- _Activity_
Copy exactly the lines of the data below that run from the line holding "The width and height of the screenshot is (1072, 603)." through the line holding "Task: Increase diff bars width with up arrow", both ends included.

- _Records for this task_

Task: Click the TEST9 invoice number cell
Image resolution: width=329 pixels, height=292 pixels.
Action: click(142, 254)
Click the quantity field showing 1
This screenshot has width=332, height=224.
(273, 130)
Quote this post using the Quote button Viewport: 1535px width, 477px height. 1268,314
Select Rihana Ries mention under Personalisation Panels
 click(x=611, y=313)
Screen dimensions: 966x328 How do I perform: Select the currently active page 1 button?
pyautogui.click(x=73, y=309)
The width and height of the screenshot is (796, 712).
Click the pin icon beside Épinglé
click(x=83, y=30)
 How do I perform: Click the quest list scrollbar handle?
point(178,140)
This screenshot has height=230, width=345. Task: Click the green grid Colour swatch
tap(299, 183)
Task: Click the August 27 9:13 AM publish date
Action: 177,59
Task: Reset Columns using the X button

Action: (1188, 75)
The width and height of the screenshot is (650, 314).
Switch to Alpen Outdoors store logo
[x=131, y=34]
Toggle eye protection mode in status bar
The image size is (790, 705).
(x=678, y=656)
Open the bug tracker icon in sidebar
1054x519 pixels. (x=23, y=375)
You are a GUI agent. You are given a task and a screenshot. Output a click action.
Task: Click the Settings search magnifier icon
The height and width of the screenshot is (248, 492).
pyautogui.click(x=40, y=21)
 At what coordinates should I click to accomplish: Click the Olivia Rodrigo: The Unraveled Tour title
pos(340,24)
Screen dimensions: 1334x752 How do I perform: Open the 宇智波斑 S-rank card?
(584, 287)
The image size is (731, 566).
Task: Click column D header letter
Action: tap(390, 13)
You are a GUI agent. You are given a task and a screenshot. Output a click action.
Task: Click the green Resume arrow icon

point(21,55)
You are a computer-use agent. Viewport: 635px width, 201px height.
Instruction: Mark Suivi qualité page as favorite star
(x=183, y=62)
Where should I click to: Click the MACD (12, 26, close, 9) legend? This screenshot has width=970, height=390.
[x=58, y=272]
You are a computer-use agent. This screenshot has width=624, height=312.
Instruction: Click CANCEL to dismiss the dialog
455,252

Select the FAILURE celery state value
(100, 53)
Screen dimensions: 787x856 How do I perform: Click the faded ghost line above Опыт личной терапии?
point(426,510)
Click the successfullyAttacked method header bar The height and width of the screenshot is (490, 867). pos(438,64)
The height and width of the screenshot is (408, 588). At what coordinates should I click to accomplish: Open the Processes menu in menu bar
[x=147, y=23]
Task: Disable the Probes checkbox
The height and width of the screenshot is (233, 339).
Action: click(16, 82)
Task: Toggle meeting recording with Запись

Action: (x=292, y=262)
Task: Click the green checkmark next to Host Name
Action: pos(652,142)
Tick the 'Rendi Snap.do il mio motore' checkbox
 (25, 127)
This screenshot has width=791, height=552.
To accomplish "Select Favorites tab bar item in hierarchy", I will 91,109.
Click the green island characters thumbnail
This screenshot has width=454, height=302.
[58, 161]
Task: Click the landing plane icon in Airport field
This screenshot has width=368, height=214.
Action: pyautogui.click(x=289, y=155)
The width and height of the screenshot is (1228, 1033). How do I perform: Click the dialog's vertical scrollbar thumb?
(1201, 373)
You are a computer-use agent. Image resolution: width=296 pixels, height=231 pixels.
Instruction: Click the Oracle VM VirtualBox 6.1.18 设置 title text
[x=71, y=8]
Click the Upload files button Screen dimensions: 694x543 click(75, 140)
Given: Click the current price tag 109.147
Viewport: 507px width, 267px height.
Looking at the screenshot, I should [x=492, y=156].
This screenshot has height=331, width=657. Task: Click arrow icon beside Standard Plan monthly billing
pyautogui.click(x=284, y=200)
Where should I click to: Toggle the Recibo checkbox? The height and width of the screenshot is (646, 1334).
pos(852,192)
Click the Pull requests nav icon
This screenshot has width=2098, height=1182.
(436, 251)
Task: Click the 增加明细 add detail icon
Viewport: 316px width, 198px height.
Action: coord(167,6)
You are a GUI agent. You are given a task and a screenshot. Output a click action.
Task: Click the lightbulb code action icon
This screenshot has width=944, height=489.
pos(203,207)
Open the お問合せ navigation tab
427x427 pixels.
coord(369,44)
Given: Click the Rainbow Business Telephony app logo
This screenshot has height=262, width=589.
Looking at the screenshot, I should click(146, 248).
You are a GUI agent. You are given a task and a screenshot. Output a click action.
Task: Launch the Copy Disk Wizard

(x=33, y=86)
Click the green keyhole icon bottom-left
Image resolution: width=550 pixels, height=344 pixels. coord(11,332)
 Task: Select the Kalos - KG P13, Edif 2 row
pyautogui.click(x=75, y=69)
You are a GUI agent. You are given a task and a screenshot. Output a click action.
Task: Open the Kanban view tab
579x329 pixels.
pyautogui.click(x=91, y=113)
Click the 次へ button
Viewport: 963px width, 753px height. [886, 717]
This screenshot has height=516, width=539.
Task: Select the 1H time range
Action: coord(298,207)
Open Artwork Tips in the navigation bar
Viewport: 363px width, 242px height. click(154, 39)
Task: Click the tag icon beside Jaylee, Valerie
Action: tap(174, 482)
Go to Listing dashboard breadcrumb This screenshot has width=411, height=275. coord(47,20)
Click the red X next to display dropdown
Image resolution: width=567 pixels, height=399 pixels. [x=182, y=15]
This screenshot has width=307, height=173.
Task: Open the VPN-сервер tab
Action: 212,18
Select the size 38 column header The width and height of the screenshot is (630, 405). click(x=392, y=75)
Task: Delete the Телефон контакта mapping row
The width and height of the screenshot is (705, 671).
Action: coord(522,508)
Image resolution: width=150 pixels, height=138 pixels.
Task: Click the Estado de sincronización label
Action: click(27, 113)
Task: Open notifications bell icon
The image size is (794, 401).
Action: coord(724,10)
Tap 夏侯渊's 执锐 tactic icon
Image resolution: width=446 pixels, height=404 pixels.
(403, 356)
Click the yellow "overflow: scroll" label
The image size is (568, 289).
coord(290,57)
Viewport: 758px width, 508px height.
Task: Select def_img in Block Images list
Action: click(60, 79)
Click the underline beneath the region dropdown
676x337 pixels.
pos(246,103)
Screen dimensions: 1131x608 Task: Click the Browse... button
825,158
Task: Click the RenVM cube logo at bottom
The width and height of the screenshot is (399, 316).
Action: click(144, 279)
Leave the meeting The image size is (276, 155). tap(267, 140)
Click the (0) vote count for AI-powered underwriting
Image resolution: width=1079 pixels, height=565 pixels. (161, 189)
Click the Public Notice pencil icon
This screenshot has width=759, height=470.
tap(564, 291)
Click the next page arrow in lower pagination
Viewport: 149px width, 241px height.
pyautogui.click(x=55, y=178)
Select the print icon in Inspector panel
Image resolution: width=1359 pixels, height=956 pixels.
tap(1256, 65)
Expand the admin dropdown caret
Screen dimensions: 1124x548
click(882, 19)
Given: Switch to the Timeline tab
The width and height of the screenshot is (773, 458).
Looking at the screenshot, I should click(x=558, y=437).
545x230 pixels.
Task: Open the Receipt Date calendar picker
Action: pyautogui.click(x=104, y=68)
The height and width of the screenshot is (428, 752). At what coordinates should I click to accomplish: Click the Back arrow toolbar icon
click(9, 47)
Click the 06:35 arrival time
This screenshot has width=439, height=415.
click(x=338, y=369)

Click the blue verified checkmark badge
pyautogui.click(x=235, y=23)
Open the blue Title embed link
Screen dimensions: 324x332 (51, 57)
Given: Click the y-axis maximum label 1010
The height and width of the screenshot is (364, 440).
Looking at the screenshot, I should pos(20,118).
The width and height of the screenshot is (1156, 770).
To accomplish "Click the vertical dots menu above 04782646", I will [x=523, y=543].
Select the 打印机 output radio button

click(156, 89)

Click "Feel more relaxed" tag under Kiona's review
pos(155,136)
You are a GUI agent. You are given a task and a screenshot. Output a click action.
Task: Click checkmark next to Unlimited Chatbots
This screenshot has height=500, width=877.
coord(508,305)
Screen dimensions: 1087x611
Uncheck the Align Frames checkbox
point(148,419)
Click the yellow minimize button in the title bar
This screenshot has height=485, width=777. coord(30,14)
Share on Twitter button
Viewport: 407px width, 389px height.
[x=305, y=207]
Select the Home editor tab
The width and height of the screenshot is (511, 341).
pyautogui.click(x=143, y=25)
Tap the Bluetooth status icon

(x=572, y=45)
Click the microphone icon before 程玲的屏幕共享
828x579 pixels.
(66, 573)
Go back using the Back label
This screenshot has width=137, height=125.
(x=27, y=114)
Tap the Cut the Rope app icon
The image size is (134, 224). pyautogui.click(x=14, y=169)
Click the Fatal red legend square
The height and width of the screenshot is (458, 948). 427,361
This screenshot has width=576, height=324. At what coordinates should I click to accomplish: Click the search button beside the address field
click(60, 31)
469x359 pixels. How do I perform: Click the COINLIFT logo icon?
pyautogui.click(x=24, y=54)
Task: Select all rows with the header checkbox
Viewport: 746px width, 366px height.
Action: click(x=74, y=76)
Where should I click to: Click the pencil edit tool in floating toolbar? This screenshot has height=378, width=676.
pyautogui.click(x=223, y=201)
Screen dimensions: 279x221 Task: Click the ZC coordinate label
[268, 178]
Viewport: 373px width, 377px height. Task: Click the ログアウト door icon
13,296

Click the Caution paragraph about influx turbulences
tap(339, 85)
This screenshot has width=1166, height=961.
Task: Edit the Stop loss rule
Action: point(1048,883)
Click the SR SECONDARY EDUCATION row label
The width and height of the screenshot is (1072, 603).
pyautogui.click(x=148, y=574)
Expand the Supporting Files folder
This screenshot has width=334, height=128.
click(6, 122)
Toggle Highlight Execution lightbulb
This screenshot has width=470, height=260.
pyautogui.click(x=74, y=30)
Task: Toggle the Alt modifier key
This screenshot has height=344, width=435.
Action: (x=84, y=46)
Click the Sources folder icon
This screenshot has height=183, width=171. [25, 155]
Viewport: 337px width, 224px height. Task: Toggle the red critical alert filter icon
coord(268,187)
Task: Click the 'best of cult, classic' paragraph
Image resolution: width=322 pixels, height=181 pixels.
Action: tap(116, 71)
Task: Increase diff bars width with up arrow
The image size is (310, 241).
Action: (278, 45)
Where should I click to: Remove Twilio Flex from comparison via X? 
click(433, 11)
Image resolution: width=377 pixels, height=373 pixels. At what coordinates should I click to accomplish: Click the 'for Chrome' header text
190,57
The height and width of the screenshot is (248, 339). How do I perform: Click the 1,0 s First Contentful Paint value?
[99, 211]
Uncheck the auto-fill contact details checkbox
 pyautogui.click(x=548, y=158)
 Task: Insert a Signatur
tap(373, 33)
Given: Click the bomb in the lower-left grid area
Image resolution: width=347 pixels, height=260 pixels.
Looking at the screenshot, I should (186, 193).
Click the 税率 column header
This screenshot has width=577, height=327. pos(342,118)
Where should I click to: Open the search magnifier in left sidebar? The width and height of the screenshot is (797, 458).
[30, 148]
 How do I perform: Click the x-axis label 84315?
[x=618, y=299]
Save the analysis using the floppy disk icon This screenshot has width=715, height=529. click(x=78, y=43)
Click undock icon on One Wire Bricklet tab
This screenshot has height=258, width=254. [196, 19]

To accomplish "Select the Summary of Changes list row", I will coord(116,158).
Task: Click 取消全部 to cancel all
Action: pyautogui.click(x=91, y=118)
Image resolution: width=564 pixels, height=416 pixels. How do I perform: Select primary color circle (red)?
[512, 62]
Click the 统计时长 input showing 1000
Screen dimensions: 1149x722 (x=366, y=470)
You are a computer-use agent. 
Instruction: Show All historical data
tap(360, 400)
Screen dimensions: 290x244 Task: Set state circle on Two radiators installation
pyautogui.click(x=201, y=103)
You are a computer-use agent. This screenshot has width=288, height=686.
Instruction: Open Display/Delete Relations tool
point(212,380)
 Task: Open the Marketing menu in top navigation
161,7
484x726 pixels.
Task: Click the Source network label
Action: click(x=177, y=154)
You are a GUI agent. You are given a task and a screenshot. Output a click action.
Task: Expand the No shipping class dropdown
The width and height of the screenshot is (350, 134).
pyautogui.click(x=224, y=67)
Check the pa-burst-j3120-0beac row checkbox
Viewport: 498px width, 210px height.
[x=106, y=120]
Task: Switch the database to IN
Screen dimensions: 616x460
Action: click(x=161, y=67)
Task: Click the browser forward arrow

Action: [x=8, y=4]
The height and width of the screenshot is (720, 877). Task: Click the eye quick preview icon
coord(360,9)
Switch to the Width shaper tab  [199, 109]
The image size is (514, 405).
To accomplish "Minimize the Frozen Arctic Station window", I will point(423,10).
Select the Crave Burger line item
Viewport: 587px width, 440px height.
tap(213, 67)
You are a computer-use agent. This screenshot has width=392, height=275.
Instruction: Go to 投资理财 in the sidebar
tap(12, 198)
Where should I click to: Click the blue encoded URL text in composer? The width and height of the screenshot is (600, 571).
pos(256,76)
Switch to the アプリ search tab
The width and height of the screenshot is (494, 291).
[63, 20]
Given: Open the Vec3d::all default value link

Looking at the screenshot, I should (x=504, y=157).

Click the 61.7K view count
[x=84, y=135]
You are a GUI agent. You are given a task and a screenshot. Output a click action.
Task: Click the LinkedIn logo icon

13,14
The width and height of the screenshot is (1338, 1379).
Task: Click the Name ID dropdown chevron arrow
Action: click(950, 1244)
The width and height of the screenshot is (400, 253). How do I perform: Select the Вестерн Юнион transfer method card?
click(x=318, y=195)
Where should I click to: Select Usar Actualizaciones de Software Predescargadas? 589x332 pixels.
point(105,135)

- _Answer to the exercise_
The width and height of the screenshot is (1072, 603).
pyautogui.click(x=148, y=574)
Expand the Supporting Files folder
This screenshot has width=334, height=128.
click(6, 122)
Toggle Highlight Execution lightbulb
This screenshot has width=470, height=260.
pyautogui.click(x=74, y=30)
Task: Toggle the Alt modifier key
This screenshot has height=344, width=435.
Action: (x=84, y=46)
Click the Sources folder icon
This screenshot has height=183, width=171. [25, 155]
Viewport: 337px width, 224px height. Task: Toggle the red critical alert filter icon
coord(268,187)
Task: Click the 'best of cult, classic' paragraph
Image resolution: width=322 pixels, height=181 pixels.
Action: tap(116, 71)
Task: Increase diff bars width with up arrow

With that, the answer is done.